_What the exercise asks:_ In this exercise, retype exactly the lines from the start of the entries through the line bearing "Pre-Order Updates (95, 2373)", leaving every picture out.

_Record extracts:_
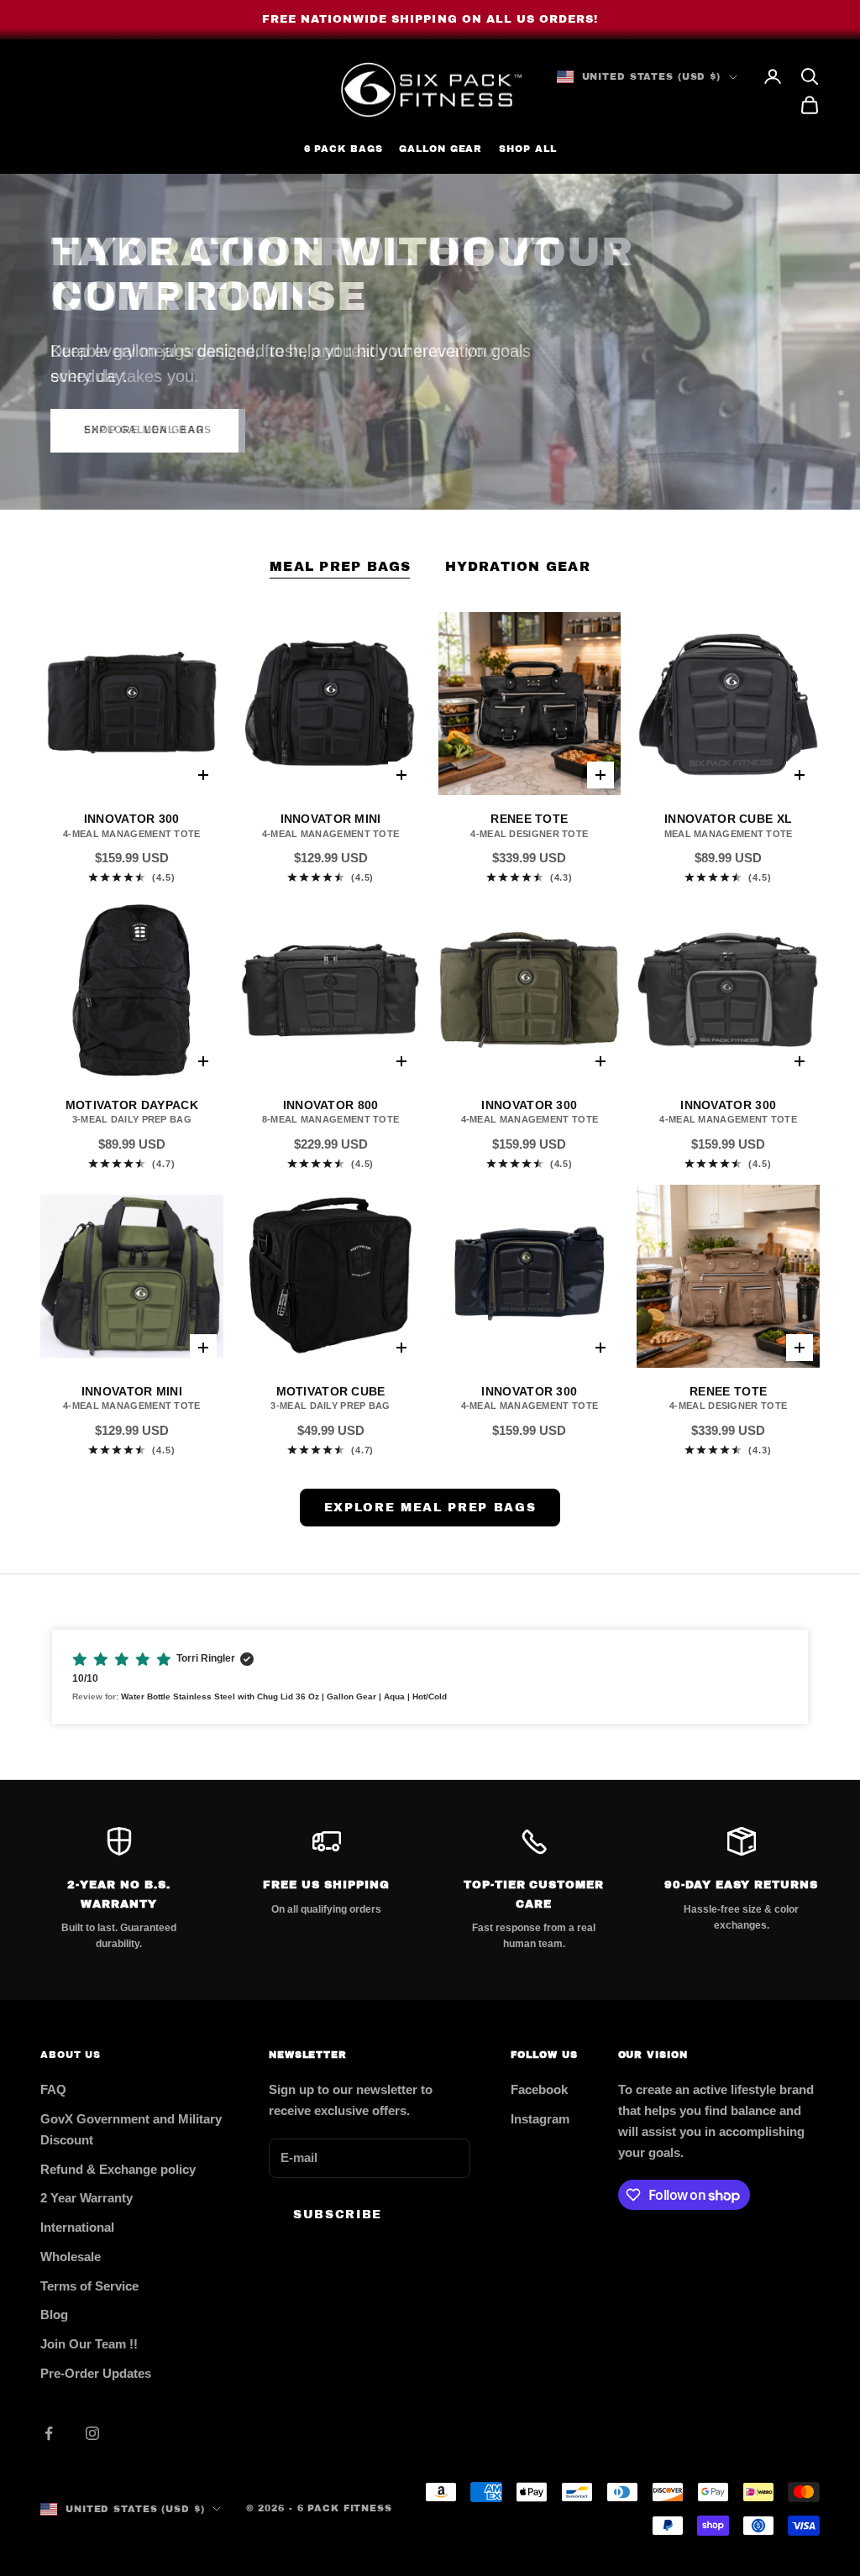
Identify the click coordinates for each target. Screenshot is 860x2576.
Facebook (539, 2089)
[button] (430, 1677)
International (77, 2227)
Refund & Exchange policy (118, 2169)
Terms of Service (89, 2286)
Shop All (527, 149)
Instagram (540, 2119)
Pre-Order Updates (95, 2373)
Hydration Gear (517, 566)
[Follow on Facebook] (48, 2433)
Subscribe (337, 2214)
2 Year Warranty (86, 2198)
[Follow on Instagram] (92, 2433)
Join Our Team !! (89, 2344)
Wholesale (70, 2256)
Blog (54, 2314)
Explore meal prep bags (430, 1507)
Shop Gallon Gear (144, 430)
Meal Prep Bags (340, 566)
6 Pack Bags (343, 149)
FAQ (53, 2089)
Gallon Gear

_Written solution:_
Identify the click coordinates for each target. Screenshot is 860x2576.
Facebook (539, 2089)
[button] (430, 1677)
International (77, 2227)
Refund & Exchange policy (118, 2169)
Terms of Service (89, 2286)
Shop All (527, 149)
Instagram (540, 2119)
Pre-Order Updates (95, 2373)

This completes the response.